The Near Future Of Mobility

transportation, urbanization

Returning to Public Transport?

photo of 3 people on a subway car. One is wearing a face mask. Two do not. What should you do if you are returning to public transport? AP Photo by Mary Altaffer, Time, 3/11/2-2020
credit: M.Altaffer, AP

Imagine you are returning to public transport for the first time in months. Fellow passengers are neatly distanced, and the vehicle is sparkly clean. But then, at the next stop someone boards and they are not wearing a face mask. What should you do?

Should we regard him or her any differently than someone who drives their car without seatbelts or someone who goes to a bar, has a few drinks and then tries to drive home? Today both of these actions would be considered antisocial. Not wearing a face covering on public transportation should be regarded the same way, says the president of the Royal Society* in the UK (like the US Academy of Sciences). It’s a novel idea for novel times.

Surveillance or Stare Down?

But, even though most states with large public transportation systems  have mandated that riders wear a face mask, how should they enforce it? When people surge through the ticket stiles or wait on the boarding platform, it’s relatively easy to surveil them.

But, once they board, riders can pull down their mask or take them off entirely. At that point, it becomes a stare-down between passengers who are in compliance and the offender. So, how do you return to public transport?

First, we need to address this issue because riders who do not comply threaten the return of public transportation and hijack the system for everyone else. There are a few methods: Initially, recorded messages, reminders over the public- address system and prominent signs in each vehicle help. Responding with kindness and offering the offending rider a fresh mask may work in some instances. But tech may be the final solution.  France is using AI to detect people without masks. Or, more low key, fellow passengers can report the incident, by sending a picture and text to a dedicated number monitored by the transit police.  Then, similar to a procedure used by airlines, ground personnel are summoned at the next scheduled stop to escort off the offender.

Floppy Dogs and Face Masks:

But, meanwhile, there is a second problem to resolve and it has a lot in common with the big floppy dogs you see flying in coach on airplanes and handicapped parking stickers on racy sports cars.
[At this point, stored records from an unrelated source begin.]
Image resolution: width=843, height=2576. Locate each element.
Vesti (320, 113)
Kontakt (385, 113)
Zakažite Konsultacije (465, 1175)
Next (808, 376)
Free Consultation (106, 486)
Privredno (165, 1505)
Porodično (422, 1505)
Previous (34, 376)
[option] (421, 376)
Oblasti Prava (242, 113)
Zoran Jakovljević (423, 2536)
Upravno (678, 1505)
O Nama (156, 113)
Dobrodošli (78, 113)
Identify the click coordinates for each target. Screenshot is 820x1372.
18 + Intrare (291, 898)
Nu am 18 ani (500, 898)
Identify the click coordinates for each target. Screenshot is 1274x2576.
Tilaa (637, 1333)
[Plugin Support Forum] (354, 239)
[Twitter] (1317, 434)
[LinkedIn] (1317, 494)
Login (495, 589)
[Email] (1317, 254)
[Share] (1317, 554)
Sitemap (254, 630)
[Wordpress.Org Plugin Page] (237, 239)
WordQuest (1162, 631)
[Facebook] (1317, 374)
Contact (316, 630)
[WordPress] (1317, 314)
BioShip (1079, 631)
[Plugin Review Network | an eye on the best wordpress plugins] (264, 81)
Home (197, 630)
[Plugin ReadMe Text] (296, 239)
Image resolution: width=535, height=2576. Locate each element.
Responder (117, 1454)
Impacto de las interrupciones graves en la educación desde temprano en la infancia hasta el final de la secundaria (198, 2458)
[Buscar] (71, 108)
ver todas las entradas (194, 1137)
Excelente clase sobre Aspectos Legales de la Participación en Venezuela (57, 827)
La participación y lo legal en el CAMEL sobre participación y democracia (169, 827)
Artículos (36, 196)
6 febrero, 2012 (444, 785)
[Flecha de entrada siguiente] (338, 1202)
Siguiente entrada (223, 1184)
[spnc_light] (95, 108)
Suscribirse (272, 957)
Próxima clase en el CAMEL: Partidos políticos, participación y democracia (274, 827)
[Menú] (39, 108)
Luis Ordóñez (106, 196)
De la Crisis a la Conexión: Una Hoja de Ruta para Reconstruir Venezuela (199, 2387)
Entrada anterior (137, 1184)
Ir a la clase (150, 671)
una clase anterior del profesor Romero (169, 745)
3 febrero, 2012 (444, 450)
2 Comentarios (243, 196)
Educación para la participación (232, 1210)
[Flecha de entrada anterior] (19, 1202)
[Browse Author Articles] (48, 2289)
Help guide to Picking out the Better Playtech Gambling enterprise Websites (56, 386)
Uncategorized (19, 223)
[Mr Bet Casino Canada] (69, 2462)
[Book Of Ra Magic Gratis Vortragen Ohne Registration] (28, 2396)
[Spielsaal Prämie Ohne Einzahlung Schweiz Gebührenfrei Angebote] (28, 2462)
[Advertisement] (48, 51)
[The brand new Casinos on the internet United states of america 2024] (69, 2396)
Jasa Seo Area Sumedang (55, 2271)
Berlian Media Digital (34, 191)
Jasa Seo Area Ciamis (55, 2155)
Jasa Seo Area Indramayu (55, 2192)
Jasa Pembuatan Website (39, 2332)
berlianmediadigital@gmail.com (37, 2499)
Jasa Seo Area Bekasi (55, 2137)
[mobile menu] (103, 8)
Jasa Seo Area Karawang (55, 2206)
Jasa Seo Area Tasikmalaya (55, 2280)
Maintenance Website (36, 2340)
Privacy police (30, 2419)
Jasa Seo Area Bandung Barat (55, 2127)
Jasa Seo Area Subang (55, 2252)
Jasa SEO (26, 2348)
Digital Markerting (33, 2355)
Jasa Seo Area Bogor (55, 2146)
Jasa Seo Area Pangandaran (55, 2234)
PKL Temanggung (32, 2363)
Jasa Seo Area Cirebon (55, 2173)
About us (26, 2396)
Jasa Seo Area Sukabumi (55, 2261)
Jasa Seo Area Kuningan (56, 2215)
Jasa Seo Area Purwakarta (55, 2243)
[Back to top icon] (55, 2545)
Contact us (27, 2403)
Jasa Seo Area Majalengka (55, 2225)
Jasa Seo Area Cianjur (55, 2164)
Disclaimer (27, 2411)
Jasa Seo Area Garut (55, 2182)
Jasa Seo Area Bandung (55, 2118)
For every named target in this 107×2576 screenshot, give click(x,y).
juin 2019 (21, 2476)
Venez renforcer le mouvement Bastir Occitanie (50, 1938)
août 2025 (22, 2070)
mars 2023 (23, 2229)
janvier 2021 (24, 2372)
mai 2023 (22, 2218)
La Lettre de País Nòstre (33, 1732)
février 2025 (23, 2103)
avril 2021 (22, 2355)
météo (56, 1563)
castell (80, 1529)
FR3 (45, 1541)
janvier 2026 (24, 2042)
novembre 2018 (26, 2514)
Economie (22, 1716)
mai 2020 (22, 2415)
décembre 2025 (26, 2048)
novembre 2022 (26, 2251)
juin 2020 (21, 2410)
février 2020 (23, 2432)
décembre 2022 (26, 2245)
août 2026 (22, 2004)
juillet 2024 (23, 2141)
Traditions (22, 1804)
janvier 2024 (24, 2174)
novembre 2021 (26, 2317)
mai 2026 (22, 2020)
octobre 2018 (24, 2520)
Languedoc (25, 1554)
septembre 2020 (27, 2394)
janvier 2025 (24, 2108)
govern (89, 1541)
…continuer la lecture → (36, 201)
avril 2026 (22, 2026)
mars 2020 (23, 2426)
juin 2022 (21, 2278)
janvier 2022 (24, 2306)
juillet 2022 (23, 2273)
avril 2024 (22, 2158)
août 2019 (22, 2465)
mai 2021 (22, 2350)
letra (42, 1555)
There will always be a segment of the population that pulls a canard for their personal exemption. Perhaps their glasses fog up or the elastic straps from the face mask cut into their skin. Reasons will proliferate, just like the number of “emotional support dogs” we trip over in public. 

Make no mistake, there are legitimate problems with facial masks. The deaf use facial and mouth communications to communicate. Masks may accelerate respiratory issues or feelings of claustrophobia. So, how do we differentiate between the good and the bad and know that the person not wearing one is doing so legitimately?

Dealing with Outliers:

A doctor on a Covid medical task force in Texas put it this way: …”with mask wearing the symptoms might get worse for people who experience oxygen depletion or have an allergy-induced asthma. However, people with these health concerns now should probably not leave home either. If they are in public and get infected, they are in the highest risk group.” Perhaps as conditions improve, public health officials can issue these afflicted riders with a safe alternative, like a clear face shield.

Requiring people to wear a face covering over their nose and mouth when they ride public transport should not be any different than requiring them to wear shoes and a shirt. These days, returning people to work on public transportation and making them feel safe when they do so should be our number one concern. This effort could be easily derailed by a few scofflaws and outlaws. It’s odd that something so necessary could depend on wearing a 4X6 piece of material in public.